* _PROVIDED RECORDS_
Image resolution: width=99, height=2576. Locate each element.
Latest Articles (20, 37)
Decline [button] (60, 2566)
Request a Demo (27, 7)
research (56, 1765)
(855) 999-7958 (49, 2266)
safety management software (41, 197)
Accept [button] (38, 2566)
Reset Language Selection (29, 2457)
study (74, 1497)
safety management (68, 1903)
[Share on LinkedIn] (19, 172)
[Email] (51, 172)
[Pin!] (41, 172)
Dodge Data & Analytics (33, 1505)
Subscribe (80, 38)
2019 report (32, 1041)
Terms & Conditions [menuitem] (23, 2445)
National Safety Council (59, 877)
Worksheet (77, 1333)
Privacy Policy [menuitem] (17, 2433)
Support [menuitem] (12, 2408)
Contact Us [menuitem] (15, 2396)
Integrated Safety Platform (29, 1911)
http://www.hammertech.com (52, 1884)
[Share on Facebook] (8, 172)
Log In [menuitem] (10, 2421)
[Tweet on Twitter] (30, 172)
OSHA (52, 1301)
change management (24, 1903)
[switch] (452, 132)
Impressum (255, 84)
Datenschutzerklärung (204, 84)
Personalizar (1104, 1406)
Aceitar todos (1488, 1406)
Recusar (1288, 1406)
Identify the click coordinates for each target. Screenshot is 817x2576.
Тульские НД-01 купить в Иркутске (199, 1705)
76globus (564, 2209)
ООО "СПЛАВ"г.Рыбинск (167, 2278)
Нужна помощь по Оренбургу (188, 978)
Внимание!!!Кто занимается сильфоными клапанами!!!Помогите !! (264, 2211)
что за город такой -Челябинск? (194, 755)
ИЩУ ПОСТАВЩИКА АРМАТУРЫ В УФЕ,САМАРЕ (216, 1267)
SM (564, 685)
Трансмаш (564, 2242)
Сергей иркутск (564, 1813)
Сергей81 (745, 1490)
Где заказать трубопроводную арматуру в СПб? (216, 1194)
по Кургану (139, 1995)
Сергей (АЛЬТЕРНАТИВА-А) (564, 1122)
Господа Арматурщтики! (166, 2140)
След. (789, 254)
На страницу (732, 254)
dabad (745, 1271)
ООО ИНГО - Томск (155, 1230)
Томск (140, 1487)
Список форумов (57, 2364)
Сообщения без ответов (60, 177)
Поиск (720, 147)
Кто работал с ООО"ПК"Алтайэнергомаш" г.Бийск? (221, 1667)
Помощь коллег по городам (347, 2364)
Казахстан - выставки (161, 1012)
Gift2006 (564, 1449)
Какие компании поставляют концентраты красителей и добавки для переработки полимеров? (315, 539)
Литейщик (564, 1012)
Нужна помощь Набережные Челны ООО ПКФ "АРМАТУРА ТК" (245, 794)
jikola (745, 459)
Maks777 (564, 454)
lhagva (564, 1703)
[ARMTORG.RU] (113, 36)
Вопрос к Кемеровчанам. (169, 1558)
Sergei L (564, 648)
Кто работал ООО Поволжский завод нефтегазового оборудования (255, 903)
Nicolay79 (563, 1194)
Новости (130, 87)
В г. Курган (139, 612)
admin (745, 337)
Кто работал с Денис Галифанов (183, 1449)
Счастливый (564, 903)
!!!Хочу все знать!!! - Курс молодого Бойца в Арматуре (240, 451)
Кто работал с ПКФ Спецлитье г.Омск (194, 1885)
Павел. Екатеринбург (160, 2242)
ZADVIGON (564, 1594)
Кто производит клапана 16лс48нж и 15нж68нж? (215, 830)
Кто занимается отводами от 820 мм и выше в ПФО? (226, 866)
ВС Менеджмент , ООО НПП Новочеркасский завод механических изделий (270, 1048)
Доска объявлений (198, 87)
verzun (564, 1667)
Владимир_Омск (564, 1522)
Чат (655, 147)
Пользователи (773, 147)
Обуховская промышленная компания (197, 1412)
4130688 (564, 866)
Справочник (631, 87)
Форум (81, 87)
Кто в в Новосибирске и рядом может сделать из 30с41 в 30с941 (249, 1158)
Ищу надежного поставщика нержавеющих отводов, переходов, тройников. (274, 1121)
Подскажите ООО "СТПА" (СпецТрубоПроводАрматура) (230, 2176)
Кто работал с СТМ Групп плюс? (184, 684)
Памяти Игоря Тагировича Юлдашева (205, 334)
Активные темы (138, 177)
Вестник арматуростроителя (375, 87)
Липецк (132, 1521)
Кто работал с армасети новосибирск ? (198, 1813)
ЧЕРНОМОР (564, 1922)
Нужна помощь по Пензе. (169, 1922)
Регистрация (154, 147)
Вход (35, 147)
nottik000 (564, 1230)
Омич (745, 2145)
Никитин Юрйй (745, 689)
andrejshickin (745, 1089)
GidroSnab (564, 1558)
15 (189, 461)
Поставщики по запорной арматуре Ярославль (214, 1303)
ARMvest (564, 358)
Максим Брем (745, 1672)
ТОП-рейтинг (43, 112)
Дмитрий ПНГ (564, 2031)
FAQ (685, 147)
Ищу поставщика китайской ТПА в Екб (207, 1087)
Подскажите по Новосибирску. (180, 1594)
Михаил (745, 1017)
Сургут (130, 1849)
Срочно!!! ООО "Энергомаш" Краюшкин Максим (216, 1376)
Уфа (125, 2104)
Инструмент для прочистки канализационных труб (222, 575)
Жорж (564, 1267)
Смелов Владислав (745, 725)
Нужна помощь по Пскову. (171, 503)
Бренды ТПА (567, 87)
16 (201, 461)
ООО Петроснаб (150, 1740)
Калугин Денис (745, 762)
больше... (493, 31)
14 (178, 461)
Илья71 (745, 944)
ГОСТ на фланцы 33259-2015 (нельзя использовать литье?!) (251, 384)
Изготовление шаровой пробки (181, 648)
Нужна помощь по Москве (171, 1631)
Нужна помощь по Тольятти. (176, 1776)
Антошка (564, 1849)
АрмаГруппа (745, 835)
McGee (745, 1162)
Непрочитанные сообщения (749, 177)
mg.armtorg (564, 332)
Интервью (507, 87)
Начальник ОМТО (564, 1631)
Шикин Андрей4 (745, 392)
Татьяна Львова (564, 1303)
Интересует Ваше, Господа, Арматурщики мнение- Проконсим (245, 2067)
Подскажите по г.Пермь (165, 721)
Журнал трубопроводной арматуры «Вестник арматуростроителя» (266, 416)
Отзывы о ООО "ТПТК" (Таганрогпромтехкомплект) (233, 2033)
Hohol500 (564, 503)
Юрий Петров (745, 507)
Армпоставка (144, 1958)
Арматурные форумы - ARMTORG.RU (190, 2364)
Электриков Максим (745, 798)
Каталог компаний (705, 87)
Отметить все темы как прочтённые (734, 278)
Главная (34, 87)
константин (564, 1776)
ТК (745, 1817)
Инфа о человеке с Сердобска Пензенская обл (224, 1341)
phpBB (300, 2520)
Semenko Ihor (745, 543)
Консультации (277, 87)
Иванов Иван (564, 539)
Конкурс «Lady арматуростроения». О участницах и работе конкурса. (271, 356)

* _EXERCISE DESCRIPTION_
Reproduce the data shown above in its entirety, keeping each word as it is.

* _ANSWER BOX_
Image resolution: width=99, height=2576. Locate each element.
Latest Articles (20, 37)
Decline [button] (60, 2566)
Request a Demo (27, 7)
research (56, 1765)
(855) 999-7958 (49, 2266)
safety management software (41, 197)
Accept [button] (38, 2566)
Reset Language Selection (29, 2457)
study (74, 1497)
safety management (68, 1903)
[Share on LinkedIn] (19, 172)
[Email] (51, 172)
[Pin!] (41, 172)
Dodge Data & Analytics (33, 1505)
Subscribe (80, 38)
2019 report (32, 1041)
Terms & Conditions [menuitem] (23, 2445)
National Safety Council (59, 877)
Worksheet (77, 1333)
Privacy Policy [menuitem] (17, 2433)
Support [menuitem] (12, 2408)
Contact Us [menuitem] (15, 2396)
Integrated Safety Platform (29, 1911)
http://www.hammertech.com (52, 1884)
[Share on Facebook] (8, 172)
Log In [menuitem] (10, 2421)
[Tweet on Twitter] (30, 172)
OSHA (52, 1301)
change management (24, 1903)
[switch] (452, 132)
Impressum (255, 84)
Datenschutzerklärung (204, 84)
Personalizar (1104, 1406)
Aceitar todos (1488, 1406)
Recusar (1288, 1406)
Identify the click coordinates for each target. Screenshot is 817x2576.
Тульские НД-01 купить в Иркутске (199, 1705)
76globus (564, 2209)
ООО "СПЛАВ"г.Рыбинск (167, 2278)
Нужна помощь по Оренбургу (188, 978)
Внимание!!!Кто занимается сильфоными клапанами!!!Помогите !! (264, 2211)
что за город такой -Челябинск? (194, 755)
ИЩУ ПОСТАВЩИКА АРМАТУРЫ В УФЕ,САМАРЕ (216, 1267)
SM (564, 685)
Трансмаш (564, 2242)
Сергей иркутск (564, 1813)
Сергей81 (745, 1490)
Где заказать трубопроводную арматуру в СПб? (216, 1194)
по Кургану (139, 1995)
Сергей (АЛЬТЕРНАТИВА-А) (564, 1122)
Господа Арматурщтики! (166, 2140)
След. (789, 254)
На страницу (732, 254)
dabad (745, 1271)
ООО ИНГО - Томск (155, 1230)
Томск (140, 1487)
Список форумов (57, 2364)
Сообщения без ответов (60, 177)
Поиск (720, 147)
Кто работал с ООО"ПК"Алтайэнергомаш" г.Бийск? (221, 1667)
Помощь коллег по городам (347, 2364)
Казахстан - выставки (161, 1012)
Gift2006 (564, 1449)
Какие компании поставляют концентраты красителей и добавки для переработки полимеров? (315, 539)
Литейщик (564, 1012)
Нужна помощь Набережные Челны ООО ПКФ "АРМАТУРА ТК" (245, 794)
jikola (745, 459)
Maks777 (564, 454)
lhagva (564, 1703)
[ARMTORG.RU] (113, 36)
Вопрос к Кемеровчанам. (169, 1558)
Sergei L (564, 648)
Кто работал ООО Поволжский завод нефтегазового оборудования (255, 903)
Nicolay79 (563, 1194)
Новости (130, 87)
В г. Курган (139, 612)
admin (745, 337)
Кто работал с Денис Галифанов (183, 1449)
Счастливый (564, 903)
!!!Хочу все знать!!! - Курс молодого Бойца в Арматуре (240, 451)
Кто работал с ПКФ Спецлитье г.Омск (194, 1885)
Павел. Екатеринбург (160, 2242)
ZADVIGON (564, 1594)
Кто производит клапана 16лс48нж и 15нж68нж? (215, 830)
Кто занимается отводами от 820 мм и выше в ПФО? (226, 866)
ВС Менеджмент , ООО НПП Новочеркасский завод механических изделий (270, 1048)
Доска объявлений (198, 87)
verzun (564, 1667)
Владимир_Омск (564, 1522)
Чат (655, 147)
Пользователи (773, 147)
Обуховская промышленная компания (197, 1412)
4130688 (564, 866)
Справочник (631, 87)
Форум (81, 87)
Кто в в Новосибирске и рядом может сделать из 30с41 в 30с941 (249, 1158)
Ищу надежного поставщика нержавеющих отводов, переходов, тройников. (274, 1121)
Подскажите ООО "СТПА" (СпецТрубоПроводАрматура) (230, 2176)
Кто работал с СТМ Групп плюс? (184, 684)
Памяти Игоря Тагировича Юлдашева (205, 334)
Активные темы (138, 177)
Вестник арматуростроителя (375, 87)
Липецк (132, 1521)
Кто работал с армасети новосибирск ? (198, 1813)
ЧЕРНОМОР (564, 1922)
Нужна помощь по Пензе. (169, 1922)
Регистрация (154, 147)
Вход (35, 147)
nottik000 (564, 1230)
Омич (745, 2145)
Никитин Юрйй (745, 689)
andrejshickin (745, 1089)
GidroSnab (564, 1558)
15 (189, 461)
Поставщики по запорной арматуре Ярославль (214, 1303)
ARMvest (564, 358)
Максим Брем (745, 1672)
ТОП-рейтинг (43, 112)
Дмитрий ПНГ (564, 2031)
FAQ (685, 147)
Ищу поставщика китайской ТПА в Екб (207, 1087)
Подскажите по Новосибирску. (180, 1594)
Михаил (745, 1017)
Сургут (130, 1849)
Срочно!!! ООО "Энергомаш" Краюшкин Максим (216, 1376)
Уфа (125, 2104)
Инструмент для прочистки канализационных труб (222, 575)
Жорж (564, 1267)
Смелов Владислав (745, 725)
Нужна помощь по Пскову. (171, 503)
Бренды ТПА (567, 87)
16 (201, 461)
ООО Петроснаб (150, 1740)
Калугин Денис (745, 762)
больше... (493, 31)
14 (178, 461)
Илья71 (745, 944)
ГОСТ на фланцы 33259-2015 (нельзя использовать литье?!) (251, 384)
Изготовление шаровой пробки (181, 648)
Нужна помощь по Москве (171, 1631)
Нужна помощь по Тольятти. (176, 1776)
Антошка (564, 1849)
АрмаГруппа (745, 835)
McGee (745, 1162)
Непрочитанные сообщения (749, 177)
mg.armtorg (564, 332)
Интервью (507, 87)
Начальник ОМТО (564, 1631)
Шикин Андрей4 (745, 392)
Татьяна Львова (564, 1303)
Интересует Ваше, Господа, Арматурщики мнение- Проконсим (245, 2067)
Подскажите по г.Пермь (165, 721)
Журнал трубопроводной арматуры «Вестник арматуростроителя» (266, 416)
Отзывы о ООО "ТПТК" (Таганрогпромтехкомплект) (233, 2033)
Hohol500 (564, 503)
Юрий Петров (745, 507)
Армпоставка (144, 1958)
Арматурные форумы - ARMTORG.RU (190, 2364)
Электриков Максим (745, 798)
Каталог компаний (705, 87)
Отметить все темы как прочтённые (734, 278)
Главная (34, 87)
константин (564, 1776)
ТК (745, 1817)
Инфа о человеке с Сердобска Пензенская обл (224, 1341)
phpBB (300, 2520)
Semenko Ihor (745, 543)
Консультации (277, 87)
Иванов Иван (564, 539)
Конкурс «Lady арматуростроения». О участницах и работе конкурса. (271, 356)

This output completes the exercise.